These vineyards weren't trllised in the past, Christian says the vines were planted en foule on posts, with a high density and without trellis, then in 1850 to 1880, just after the phylloxera the growers began to plan in line which allowed to let canes grow and allowed also an easier work using draft horses.By the way Christian and Morgane use a horse in the vineyard, thanks to Morgane's father who has been doing this for a long time for different domaines (Leflaive, Lafon and others). And both are learning fast, this year, Christian and Morgane managed the horse by themselves for the plowings.
This year has been pretty healthy for the vineyard, there's just been this drought in spring but the bright side was that the weeds were scarce between the rows, they just plowed a bit in early spring. I find they did so much already in just a few years, they started here at the end of 2015 with 1,5 hectare, with their first vintage being 2016. The following year they added Aube and Le Bois Prévot, and last year they got La Vigne de Rose.
__ Les Gouttes d'Or, rosé 2019, cask sample. This wine is made from the first parcel (formerly named Le Cul du Gros) we saw, a blend of Aligoté, Pinot Noir & Gamay.
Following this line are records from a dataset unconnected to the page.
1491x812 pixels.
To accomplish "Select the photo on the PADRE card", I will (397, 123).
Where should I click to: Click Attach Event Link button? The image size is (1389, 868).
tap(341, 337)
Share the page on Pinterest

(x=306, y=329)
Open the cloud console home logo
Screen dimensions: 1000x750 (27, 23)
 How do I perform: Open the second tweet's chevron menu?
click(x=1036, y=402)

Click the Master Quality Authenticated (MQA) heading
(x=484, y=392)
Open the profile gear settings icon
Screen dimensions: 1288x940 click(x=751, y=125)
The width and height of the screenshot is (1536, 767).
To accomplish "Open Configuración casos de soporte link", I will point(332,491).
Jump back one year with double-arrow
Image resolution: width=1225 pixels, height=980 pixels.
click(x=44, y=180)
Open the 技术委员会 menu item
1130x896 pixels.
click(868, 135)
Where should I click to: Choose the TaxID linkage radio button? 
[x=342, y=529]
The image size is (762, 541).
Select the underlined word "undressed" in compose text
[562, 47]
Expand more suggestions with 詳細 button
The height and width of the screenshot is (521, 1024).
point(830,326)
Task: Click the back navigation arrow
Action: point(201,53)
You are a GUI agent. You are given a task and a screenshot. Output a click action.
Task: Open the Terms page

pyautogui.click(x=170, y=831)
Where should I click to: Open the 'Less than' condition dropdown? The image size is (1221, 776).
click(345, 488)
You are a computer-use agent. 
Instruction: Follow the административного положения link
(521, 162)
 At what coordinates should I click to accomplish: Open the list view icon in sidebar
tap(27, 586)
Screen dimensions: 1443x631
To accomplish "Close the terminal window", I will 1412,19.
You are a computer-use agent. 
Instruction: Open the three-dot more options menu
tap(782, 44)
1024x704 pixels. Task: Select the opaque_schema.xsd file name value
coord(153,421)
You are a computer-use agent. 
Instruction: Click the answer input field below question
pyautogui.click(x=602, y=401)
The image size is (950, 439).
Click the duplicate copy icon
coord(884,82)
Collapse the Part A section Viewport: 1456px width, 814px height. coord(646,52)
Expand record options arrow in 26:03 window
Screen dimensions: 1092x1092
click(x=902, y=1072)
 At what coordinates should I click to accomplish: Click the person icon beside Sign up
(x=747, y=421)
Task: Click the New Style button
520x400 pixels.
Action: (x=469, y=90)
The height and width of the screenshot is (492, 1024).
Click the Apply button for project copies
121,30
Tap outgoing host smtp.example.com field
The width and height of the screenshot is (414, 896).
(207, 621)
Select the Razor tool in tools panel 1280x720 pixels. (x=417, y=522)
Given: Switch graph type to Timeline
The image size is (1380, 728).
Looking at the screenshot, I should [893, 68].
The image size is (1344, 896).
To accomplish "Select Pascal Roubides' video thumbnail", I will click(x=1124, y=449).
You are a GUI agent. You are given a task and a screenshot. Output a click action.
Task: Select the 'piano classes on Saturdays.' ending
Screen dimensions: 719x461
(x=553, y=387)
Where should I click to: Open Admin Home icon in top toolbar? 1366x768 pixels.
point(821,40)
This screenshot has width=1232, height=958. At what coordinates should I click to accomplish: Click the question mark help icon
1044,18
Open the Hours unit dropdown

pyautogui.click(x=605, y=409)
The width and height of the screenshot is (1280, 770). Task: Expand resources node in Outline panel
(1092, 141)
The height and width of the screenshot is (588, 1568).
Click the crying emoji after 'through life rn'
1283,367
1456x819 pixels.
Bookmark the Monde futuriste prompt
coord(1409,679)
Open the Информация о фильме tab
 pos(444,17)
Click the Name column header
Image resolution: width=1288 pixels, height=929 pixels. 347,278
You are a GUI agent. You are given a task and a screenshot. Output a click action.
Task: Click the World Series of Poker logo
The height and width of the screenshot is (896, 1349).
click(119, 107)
This wine was cofermented and hadn't been racked yet. Amazing color, Christian expected a color that would be more tile, like the cuvées corail are (blends of whites & reds) but it turned out to be more like a Provence rosé, he says [my view is it's a more vivid and exciting color here]. The grapes were all three ripe at the same time, at least in this parcel, Christian says, it is not always the case. Deliciously refreshing rosé for sure, it still feels powerful (Christian didn't check the alcohol level) but there's what I think is the fresh Aligoté to carry it with ease. Easy drink even though the wine temperature is a bit high for a rosé, it was in a cooler (the cellar temp now is 18,5 C __65.3 F__) but not long enough, it was so hot outside.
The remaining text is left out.